There was a long moment of silent standoff before Alastair sighed. “Fine. I assume you want him cut loose?”

“I can’t look at his ribs as he is.”

They removed the ropes. The process of getting him moved, stretched out on the bed, and retied at his hands and feet almost caused him to black out. The healing was going to prove worse than the torture. He must have said it out loud, because Deidre laughed. God, he loved her laugh.

“Bring me a clean cloth and hot water,” she demanded.

“You’re actually going to tend to him yourself,” Alastair marveled. “Do you even know how?”

Deidre ignored Alastair in favor of continuing her ministrations.
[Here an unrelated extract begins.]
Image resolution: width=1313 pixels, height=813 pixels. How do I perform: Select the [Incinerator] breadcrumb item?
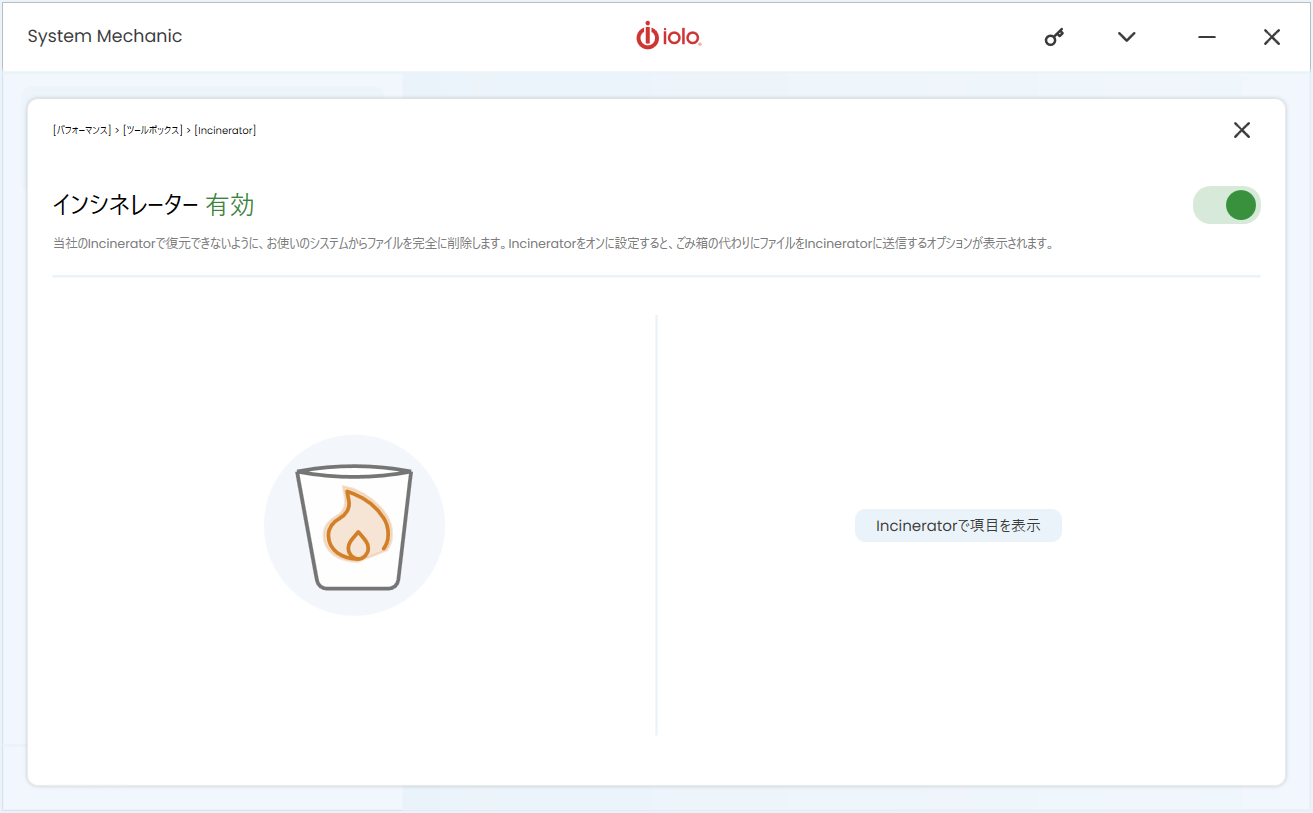point(225,130)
Ewan wouldn’t have listed nurturing under her most predominate qualities either, but he was happy to spend his last moments with her running her hands over him and murmuring romantic sentiments.

“You’re an idiot, you know that?”

Ah yes, the honey sweet words of his lady love.

“I ought to stab you myself for being so foolish.”

Like angel song to his ears.

“I don’t think you could have lost more blood if you’d been deliberately siphoning it from your body.” She continued to berate him while she cleaned and wrapped his wounds.

He was beginning to resemble something found in an Egyptian tomb as she covered him in layer after layer of bandages. Ewan thought about dying then but Alastair’s voice kept intruding on his peace.

“That’s quite enough, I think. I’d hate for your troops to think something had happened to you.” Alastair gestured to the window.

Deidre looked down at Ewan and squeezed his hand. When she pulled away, she left a small blade behind. While it was encouraging to know she hadn’t come without a plan, he hoped that plan didn’t rely heavily on him being of much use. Especially not now that she’d immobilized him in linens.

At the window, Deidre leaned out and waved a strip of white bandaging. When she turned back, she had an expression Ewan had never seen before. It was as hard as Alastair’s own.

“Done. Now what do you want me to do?”

Alastair’s smile was cold. “The better question, my dear, is what are you willing to do to save his life?”

Everything. Anything. But more specifically, she’d like to drive one of these knives straight into Alastair’s heart. Ewan was barely recognizable. She’d seen him weather knife wounds and broken bones since they’d met, and she knew he could take a great deal of pain, but this was beyond comprehension. Every part of him was bruised or bleeding.

The plan was for Deidre to stall while she waited for Angus to come and rescue them. She wasn’t certain she could stick to the plan. She wanted to fly at Alastair and claw out his vicious, cold eyes.

“Come, Deidre. Make a suggestion. You know what I like.”

She did know. The thought of doing any of them for him now repulsed her, but she could use his jealousy to gain the upper hand.

“You like to watch,” she said, adding a touch of sultry to her tone. “Is that what you want?”

Alistair sneered. “While it would be amusing to watch him try—and he has proven himself irritatingly resilient—I don’t think your beau is up for the challenge.”

“What about that one?” Deidre asked. She forced her eyes to roam suggestively over the burly thug who’d been beating Ewan when she came in.

“Really, Deidre. Have your tastes changed so much? You never used to like them big.”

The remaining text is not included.